Figure 2.. Modules of co-expressed genes and co-active enhancers during organoid differentiation.

(A) Unsupervised hierarchical clustering of gene modules (1 through 54) by expression eigengenes. Rows and columns represent gene modules and samples, respectively. (B) Unsupervised hierarchical clustering of enhancer modules (1 through 29) by activity eigengenes. Rows and columns represent samples and enhancer modules, respectively. (C,D) Mean module eigengenes (lines) across differentiation times grouped by gene (C) and enhancer (D) supermodules, respectively. Dots represent values of eigengenes for individual modules. (EH) Enrichment of gene (E,G) and enhancer (F,H) modules for DEGs/DAEs and for various enhancers/genes of interest from the literature, including HGE – human-gained enhancers (26), TF – genes encoding transcription factors during human fetal brain development (24), ASD – genes pertinent to autism spectrum disorder (22), and DBD – genes pertinent to developing brain disorder (23). (I) Correspondence between the gene and enhancer networks. The strongest A-reg (pink dots) and R-reg (cyan dots) for a subset of gene modules are overrepresented in a number of enhancer modules.
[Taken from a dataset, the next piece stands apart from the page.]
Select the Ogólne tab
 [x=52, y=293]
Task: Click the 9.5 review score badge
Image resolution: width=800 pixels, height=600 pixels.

Black circles emphasize converging genes and enhancer modules, both of which are ASD-associated (as shown in G and H). Panel (E-I) are aligned by gene and enhancer modules shown in panels A,B.

Figure 3.. ASD associated genes modules.

(A) Overlap of ASD gene modules MG4, MG5, and MG51 from this study with transcript modules associated with ASD from postmortem brain studies or enriched in ASD de novo mutations (DNM) (green, violet) (4, 25) and from an ASD patient-derived organoid study (brown) (6). Rows are modules from this study and columns are modules from other studies. Red shading represents the degree of enrichment between pairs of modules. Corrected p-values of significant overlaps (hypergeometric test) are numerically indicated as -log10(p-value). (B) Bar plots of the top scoring biological process terms for the ASD associated modules shown in (A). (C) Graphical representation of the strongest interacting hub genes in the MG4 module network. Circles: genes; lines: topological overlap above 0.95. Colors in circles annotate each gene as hub (red), DEG (green), SFARI gene (blue), and enhancer target (yellow). Enhancer target: genes targeted by enhancers in the ME9, ME29, ME13, and ME2 ASD-associated enhancer modules (Fig. 2I). (D) Frequency plots within the MG4 module showing that enhancer targets, DEGs, and SFARI genes have higher intramodular connectivity. X-axis shows the weighted gene connectivity, from low (peripheral genes) to high (central hub genes).

Figure 4.. Enrichment of variants in gene-associated enhancers.

A) Three subsets of enhancers were selected from all gene-associated enhancers. Early: enhancers active (denoted by +) in all organoid stages but inactive (denoted by −) in fetal brain (red), late: enhancers active in fetal brain but inactive in all organoid stages (blue), constant: enhancers active in all organoid stages and fetal brain (green). Variants in 540 families from the Simons Simplex Collection were analyzed for enrichment in these enhancer sets. B) Comparison of inherited personal SNPs between ASD probands and normal siblings from the SSC revealed significant enrichment in probands versus siblings (p-value ≤ 0.05 by one-sample t-test) of low allele frequency SNPs (MAF 0.1%-5%) in early enhancers (red) and enhancer modules ME2 and ME29 (black). Dashed line at value of 0 represents no difference between probands and siblings. * means p-value < 0.05. C) Fractions of DNMs in enhancers were compared in probands and siblings across the whole genome. P-values (shown above the bars) were calculated using the chi-square test. D) Count of motif-breaking DNMs in all gene-associated enhancers were compared between probands and siblings. Circles represent TFs with counts of broken motifs in probands and siblings plotted on X- and Y-axis. The size of the circles is proportional to the number of TFs. Circles away from diagonal represent TFs enriched with motif-breaking DNMs in probands or siblings. A few TFs in the probands (colored circles) but not in the siblings were significantly enriched (p-value < 0.05 by binomial test) with motif-breaking DNMs.